The history of people swept up in assessments crosses traditional boundaries of politics and ideology. The conservative Concerned Women for America, a New York chapter of the League of Women Voters, and the Muslim Justice League in Massachusetts are among the groups that have faced FBI assessments, according to records obtained by Cato Institute senior fellow Patrick Eddington.

“We want answers as to why CWA was targeted by FBI,” Concerned Women for America said Wednesday in a Twitter post.


SEE ALSO: New House committees to probe FBI abuse of power, fight China’s advance


A full accounting of who has faced FBI assessments is not known. Mr. Eddington, who has pressed the FBI for access to government records and obtained documentation of agents’ rule-breaking, has previously estimated that the FBI made hundreds of thousands of assessments. His estimate was based on data obtained in 2011 by The New York Times indicating that the FBI conducted more than 82,000 assessments for potential wrongdoing in the preceding two years.

The updated rule book’s revelation of the FBI’s collaboration with the CIA and NSA is expected to fuel conservatives’ fire for Republican lawmakers to obtain answers about the FBI’s conduct.

Article III Project founder Mike Davis, a former Senate Judiciary Committee counsel for Republicans, said the FBI and intelligence community’s politicization has become crystal clear.

“This is illegal, outrageous and dangerous,” Mr. Davis said in a statement about the FBI’s conduct. “Congress must — and will — fulfill its critical constitutional oversight responsibility by ending this.”

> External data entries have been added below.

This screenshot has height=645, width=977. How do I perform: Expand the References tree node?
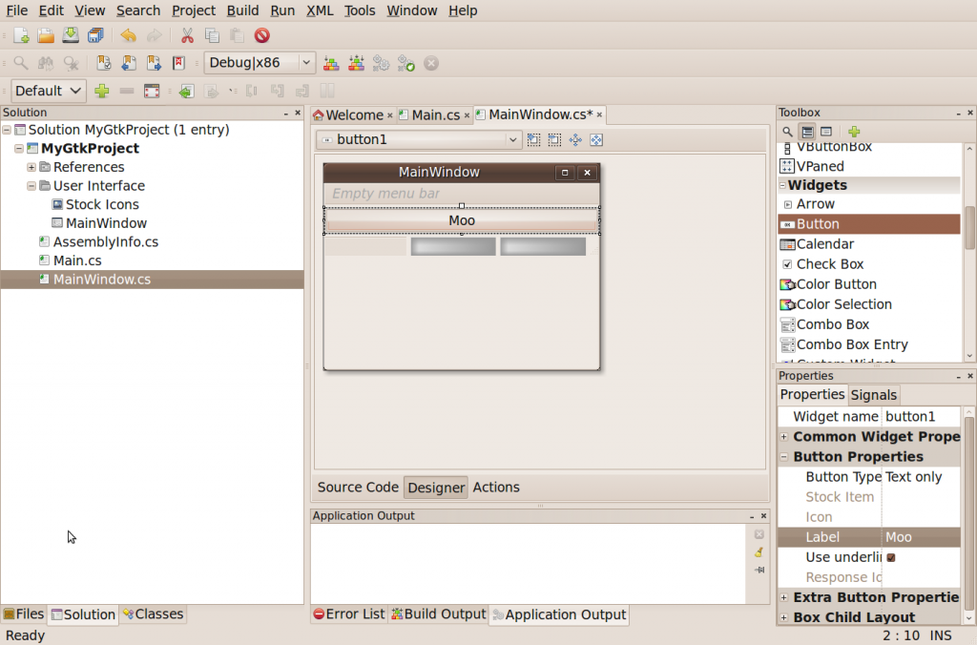point(31,167)
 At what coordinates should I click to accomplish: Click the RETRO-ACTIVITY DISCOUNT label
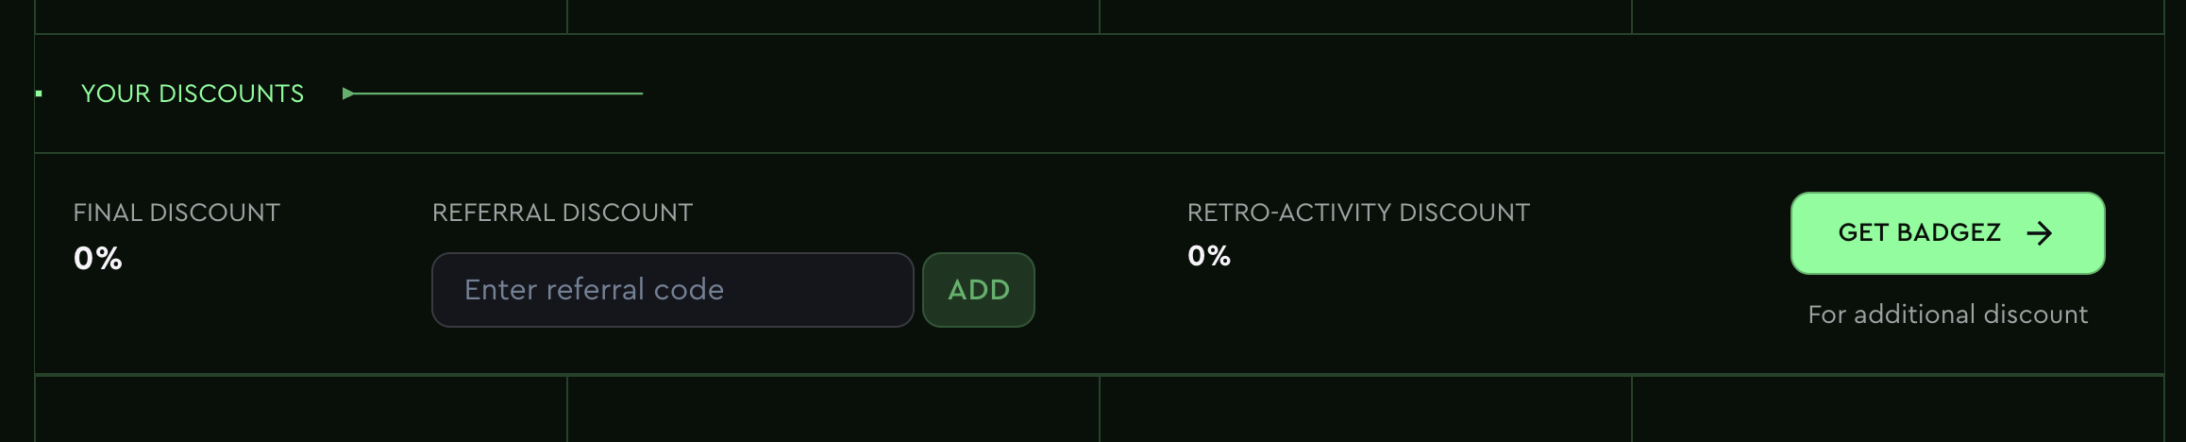(x=1358, y=213)
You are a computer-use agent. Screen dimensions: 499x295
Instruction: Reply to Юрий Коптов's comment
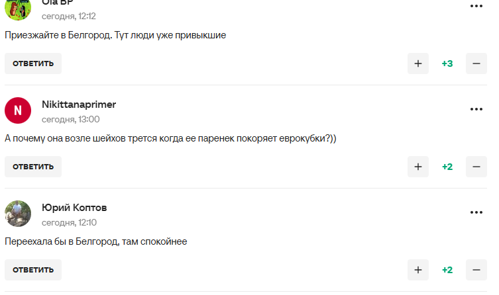coord(33,270)
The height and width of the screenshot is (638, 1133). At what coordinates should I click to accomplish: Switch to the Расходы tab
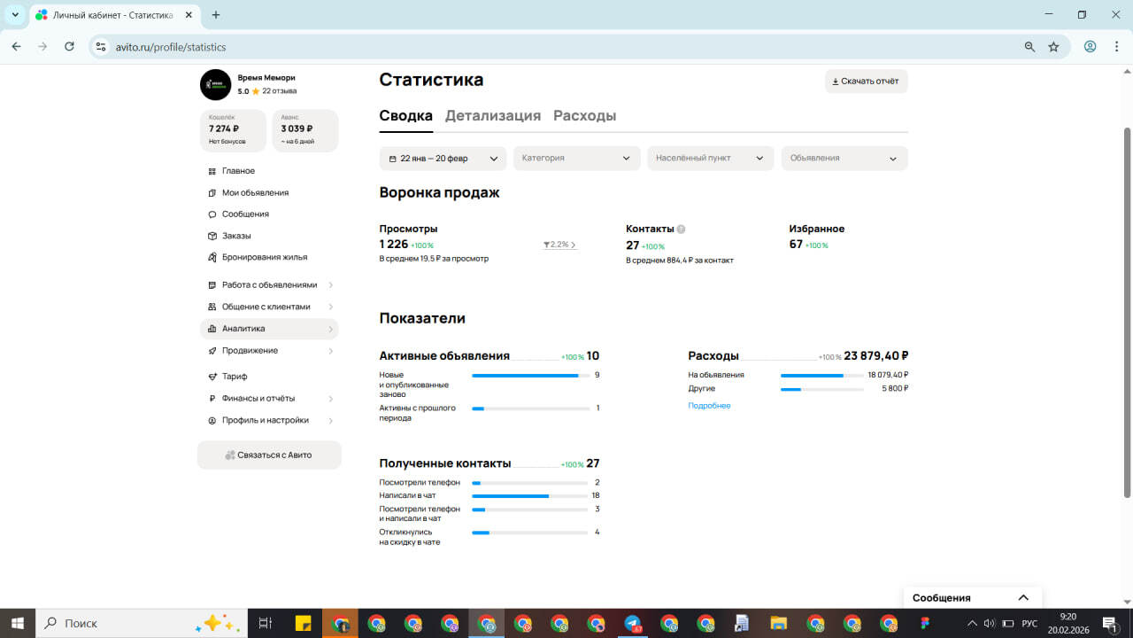pos(584,116)
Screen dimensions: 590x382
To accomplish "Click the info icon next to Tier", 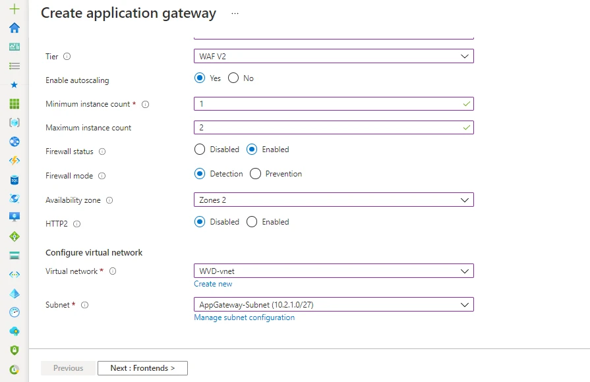I will coord(67,57).
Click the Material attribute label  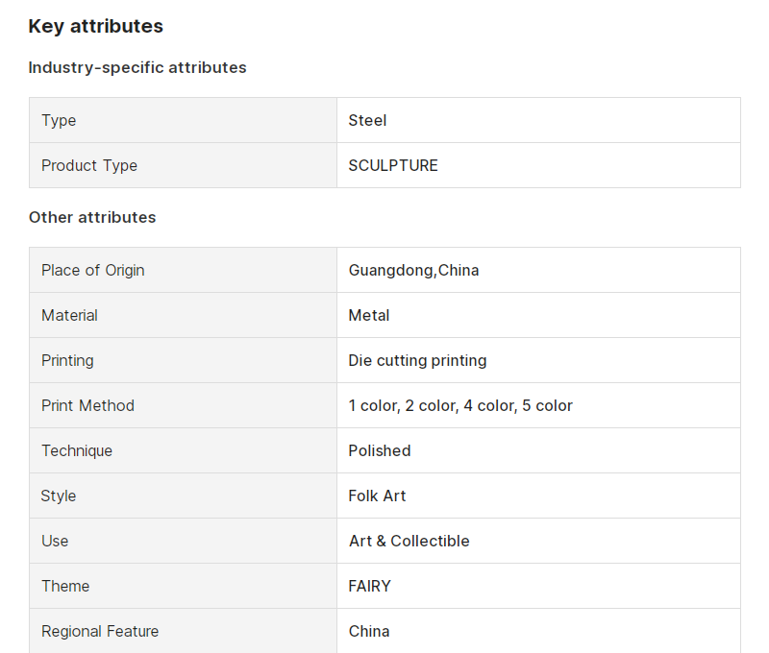click(x=69, y=316)
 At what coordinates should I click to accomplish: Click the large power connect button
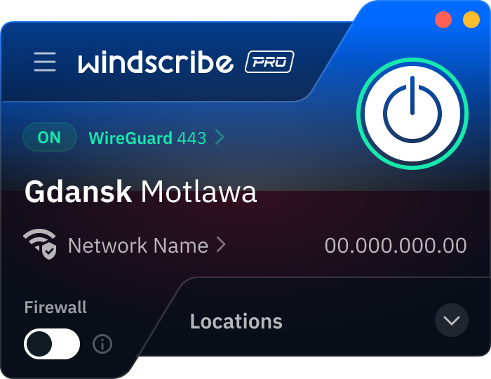[x=412, y=114]
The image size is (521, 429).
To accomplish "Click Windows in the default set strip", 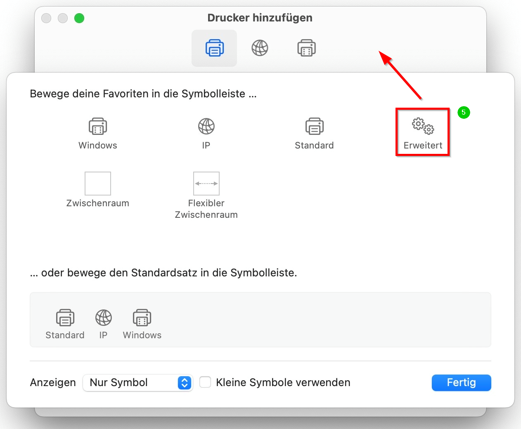I will [142, 318].
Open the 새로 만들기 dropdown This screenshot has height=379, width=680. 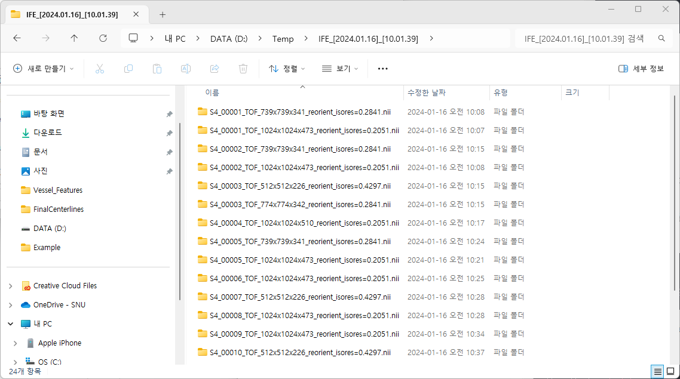[x=44, y=69]
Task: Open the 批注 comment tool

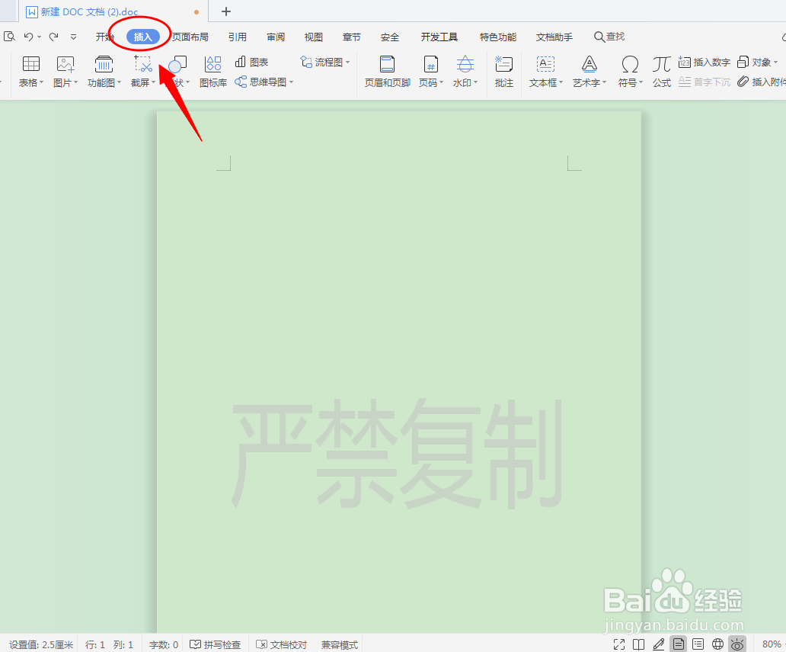Action: pos(503,71)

Accusations that federal agencies have taken action against Americans, including parents focused on their children’s schooling and social media users, have spurred Republican lawmakers’ investigations. The House Permanent Select Committee on Intelligence and the House Judiciary Committee are digging into how intelligence agencies target Americans, including via a new panel studying the weaponization of the federal government against U.S. citizens.

Rep. Michael Turner of Ohio, the top Republican on the House intelligence committee, told The Times that the panel underscores how seriously lawmakers take recent disclosures about the FBI. He said his team has additional evidence of FBI wrongdoing.

“The establishment of the new Select Subcommittee on the Weaponization of the Federal Government underscores the seriousness for which my colleagues and I take recent public disclosure of FBI actions,” he said in a statement. “We also have additional evidence of FBI abuses of private information of U.S. citizens that is alarming. We will work to hold the FBI accountable and will seek to restrict the FBI from conducting any further inappropriate actions.”

The FBI did not respond to a request for comment on Wednesday and previously declined to answer questions about its work with the CIA and NSA. The NSA previously declined to comment and referred questions to the FBI.

The CIA told The Times that it takes seriously its obligation to respect Americans’ privacy and follows the law, relevant rules and executive actions.